Real Sports
30 Luglio 2010

Atletica - Europei: delusione Schwazer sulla 50km

di Mattia Facchineti

La mattinata di oggi era attesa da tutti i tifosi italiani per la gara della 50km di marcia nella quale il nostro Alex Schwazer partiva con i favori del pronostico. L’argento nella 20km inoltre aveva dato la sensazione di una grande condizione per l’atleta altoatesino che non aveva voluto dare tutto proprio per risparmiare energie in vista della distanza odierna. Purtroppo, così come è avvenuto ai Mondiali dell’anno scorso, Alex è stato costretto al ritiro attorno al 38°km per un problema muscolare dopo che verso il 21°km aveva già dovuto sopportare alcuni problemi intestinali.

Al termine della gara comunque ai microfoni RAI ha voluto dare le sue spiegazioni: “Da due anni non riesco più a gioire. Una gara così, con un minimo di condizione, l'avrei dominata. In questo sport devi essere umile, avere voglia di spaccare il mondo, ma per me dopo i Giochi è tutto scontato. Non mi diverto più. Se arrivo secondo è già una delusione. Devo rispettare chi è qui e fatica, così non va bene. Devo pensarci. Non è un problema fisico, ma ho la sensazione che il mio corpo faccia di tutto per non fare fatica ed oggi è stato un problema muscolare, ma sulle lunghe distanze è difficile andare avanti se non stai bene”.

La 50km per la cronaca è stata dominata dal francese Deniz, che ha così confermato il titolo conquistato 4 anni fa a Goteborg, con il nostro De Luca sesto. Ora la nostra Federazione deve essere in grado di recuperare il più grande talento italiano che l’atletica ha sfornato nell’ultimo decennio.

Nelle gare di ieri, nel salto in alto maschile il russo Shustov con un balzo a 2.33 ha battuto il favorito connazionale Ustov, con il nostro Fassinoti che non ha saputo replicare l’exploit delle qualifiche giungendo nono con la misura di 2.23. Nel triplo gran gara con la vittoria del britannico Idowu a 17.81 e con il favorito Tango solo terzo (17.45), lui che è detentore della migliore misura dell’anno a 17.98: solo ottavo e nono i nostri Schembri e Donato.

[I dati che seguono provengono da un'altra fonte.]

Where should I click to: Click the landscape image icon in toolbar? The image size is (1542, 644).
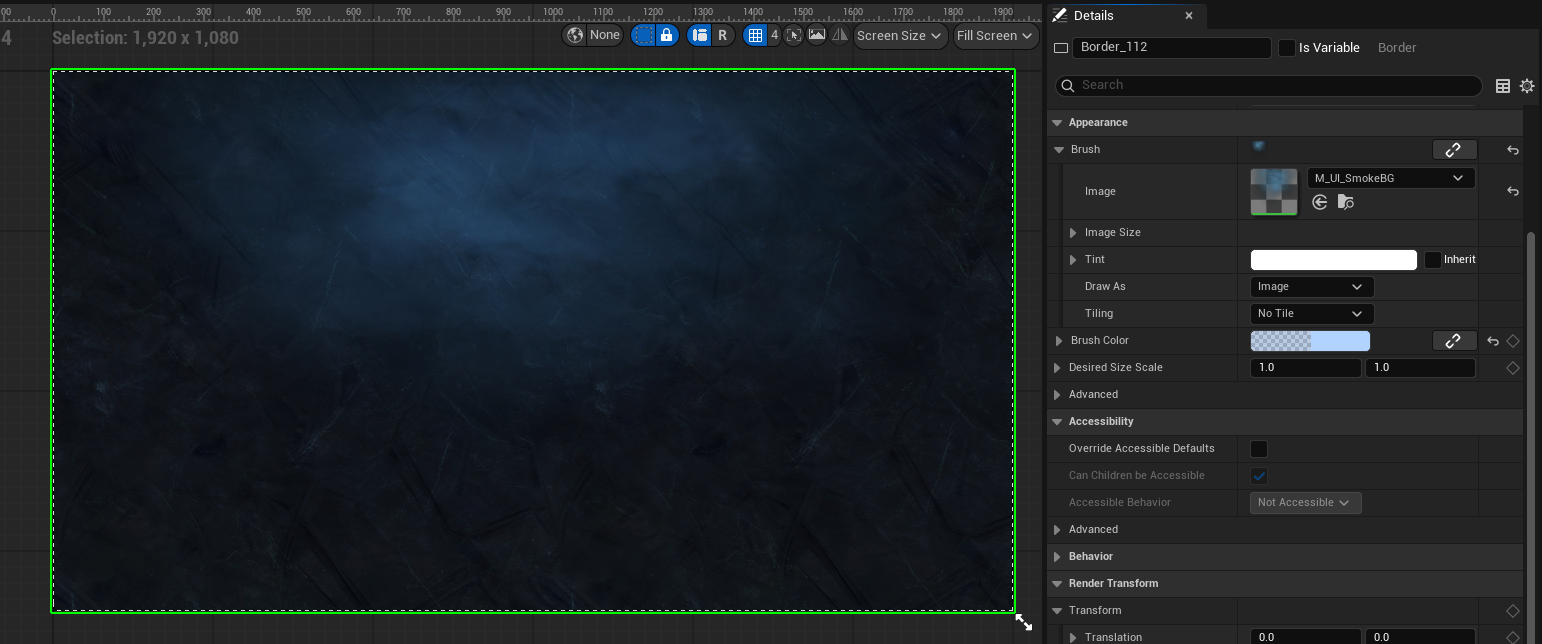[817, 35]
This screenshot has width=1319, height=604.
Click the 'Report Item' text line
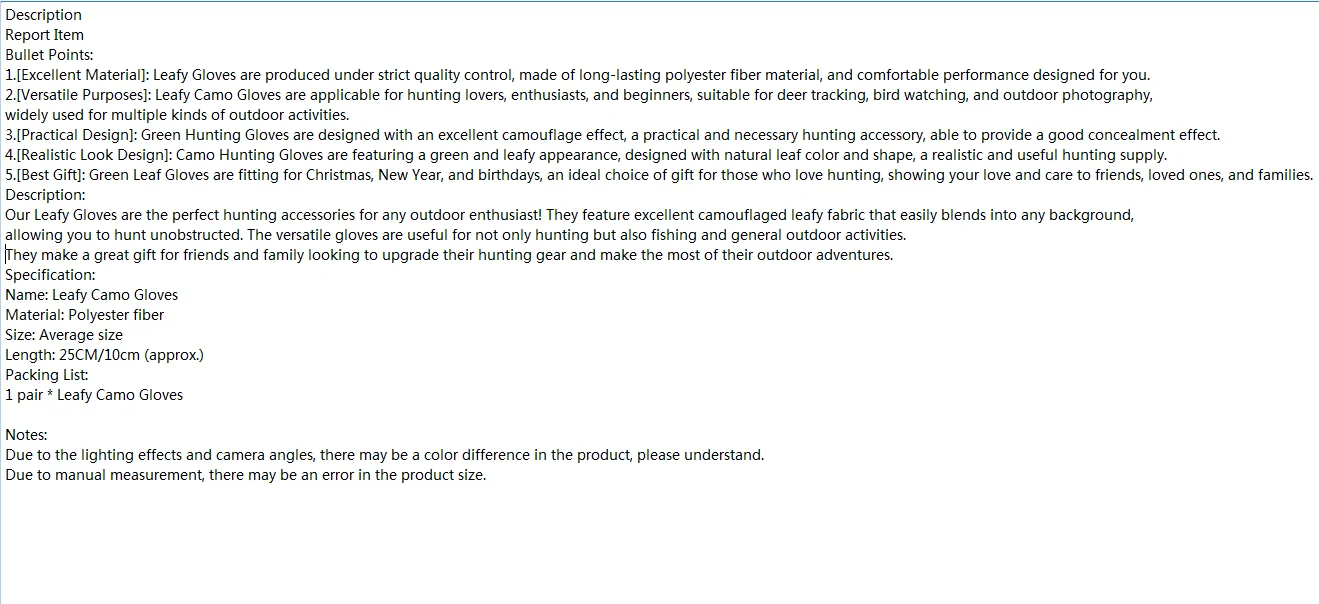point(44,35)
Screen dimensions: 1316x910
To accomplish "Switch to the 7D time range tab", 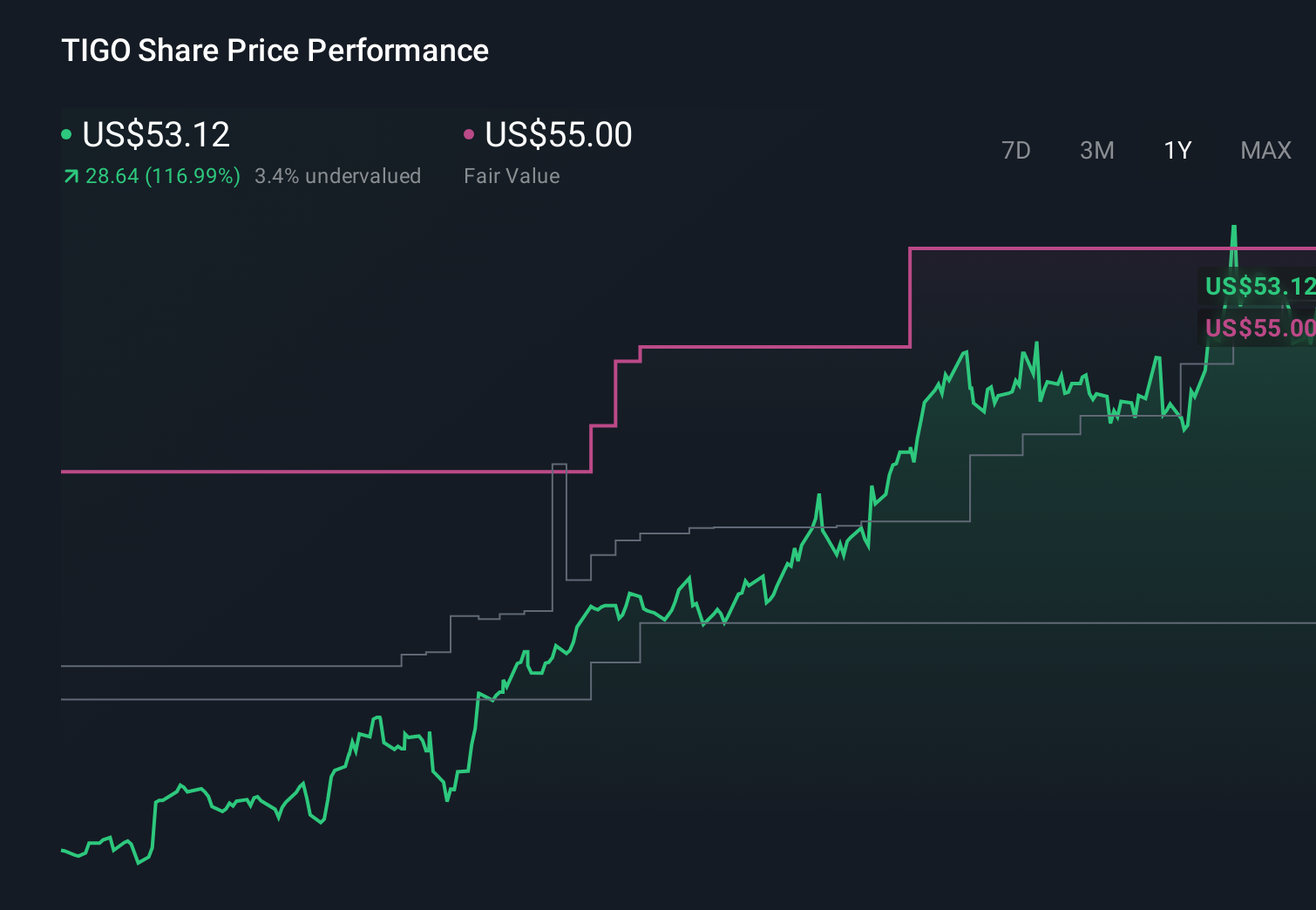I will click(x=1016, y=150).
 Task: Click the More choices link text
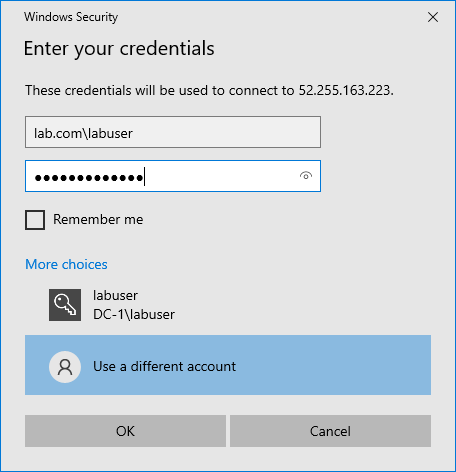point(66,264)
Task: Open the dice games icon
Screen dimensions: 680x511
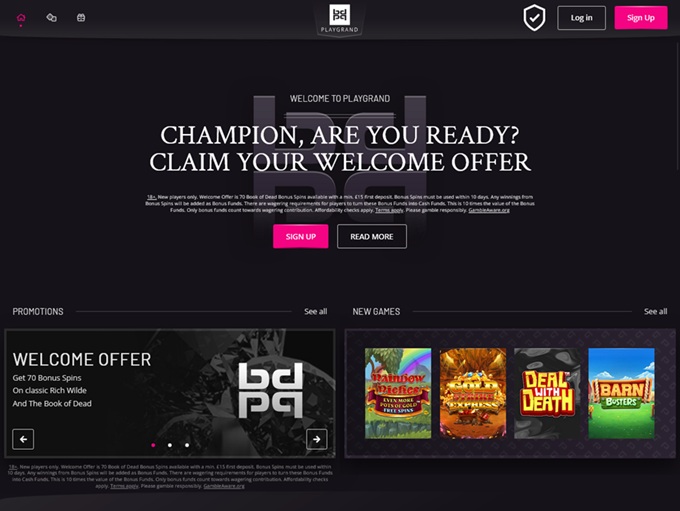Action: [x=51, y=18]
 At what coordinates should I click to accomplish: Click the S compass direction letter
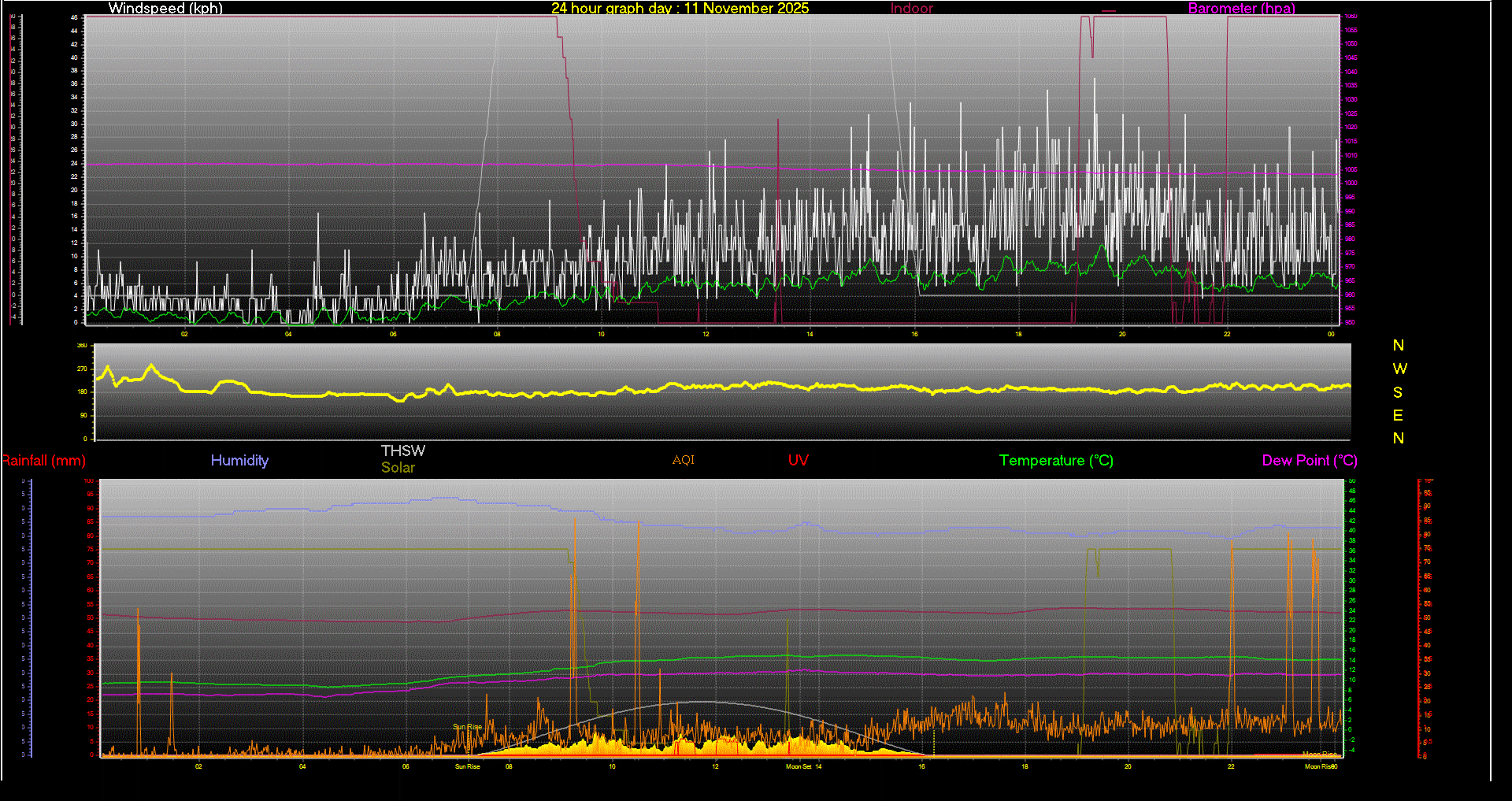[1398, 392]
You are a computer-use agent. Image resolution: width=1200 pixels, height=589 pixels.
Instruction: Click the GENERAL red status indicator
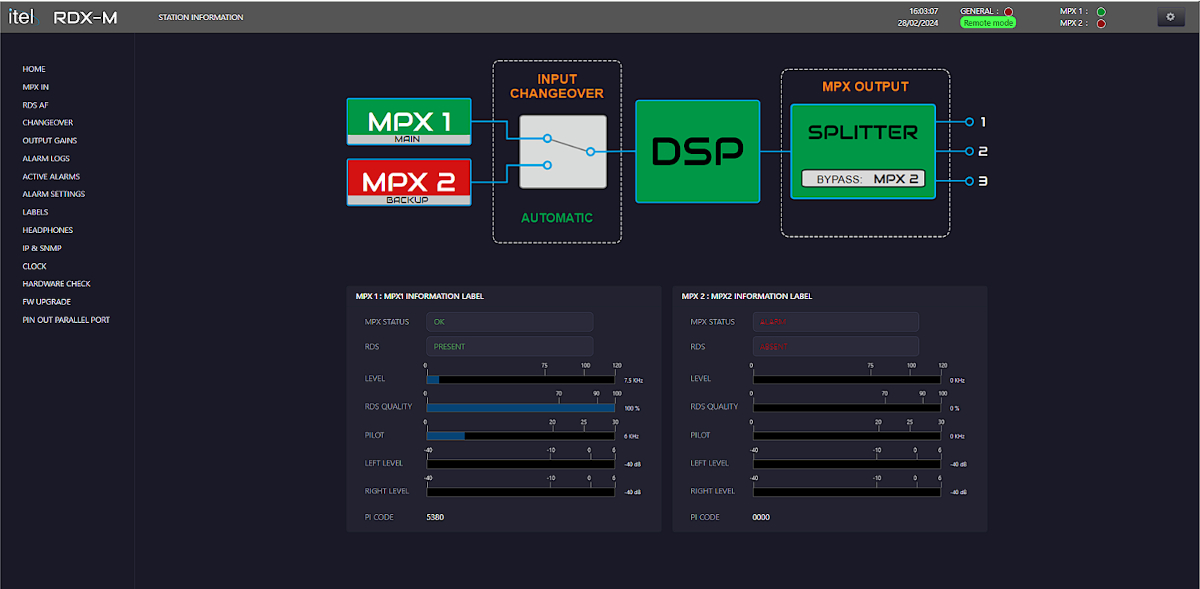coord(1008,11)
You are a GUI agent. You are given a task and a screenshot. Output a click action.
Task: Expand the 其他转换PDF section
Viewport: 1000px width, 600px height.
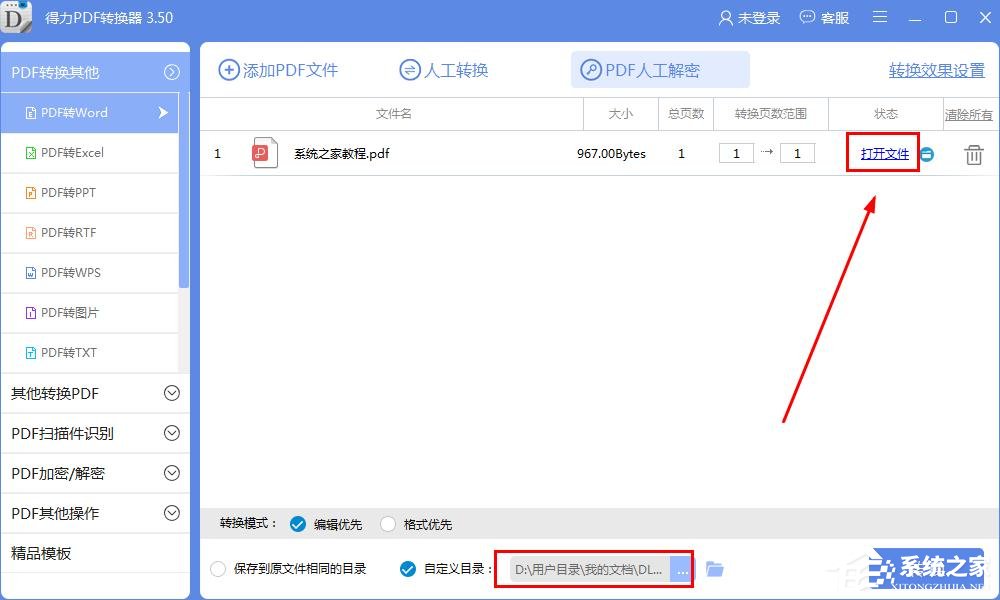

Nei 100m femminili, nonostante la Francia abbia piazzato tre atlete in finale tra cui la pluricampionessa Arron, la vittoria è andata alla tedesca Sailer (11’’10) davanti alle transalpine Mang e Soumare. Francia che comunque si è riscattata nel massacrante decathlon con l’oro aggiudicatosi da Barras, il quale ha preceduto l’olandese Sintnicolaas. L’ultima finale di ieri, il lancio del giavellotto femminile ha visto il successo della tedesca Stahl che ha battuto la favorita ceca Spotakova, a lungo in testa nel corso della competizione. Passando al capitolo delle qualificazioni, buona prova di Simona La Mantia che con 14.16 ha ottenuto il lasciapassare per la finale. Bravissimo il nostro Meucci che dopo il bronzo nei 10000m ci riprova nei 5000m arrivando alla finale assieme al compagno di squadra La Rosa. Niente da fare invece nei 400hs per Panizza e negli 800m per Rifesser, Scapini e Benedetti, tutti eliminati nelle semifinali.

Capitolo a parte per uno dei grandi personaggi dell’atletica italiana da alcuni anni a questa parte: Giuseppe Gibilisco ha ottenuto facilmente il pass per la finale di sabato nel salto con l’asta, dando una sensazione di sicurezza che da tempo non gli si vedeva: i 5.65 necessari per la qualificazione sono stati superati senza nessun tipo di problema. Tra gli atleti in gara oggi infine da segnalare il ritorno a gare di prestigio per il nostro Andrew Howe nel salto in lungo, sperando che possa sfoderare una grande prestazione. L’Italia, sebbene sia rimasta ferma nel medagliere, ha perso solamente una posizione ed ora è decima, con la Russia che mantiene sempre la leadership.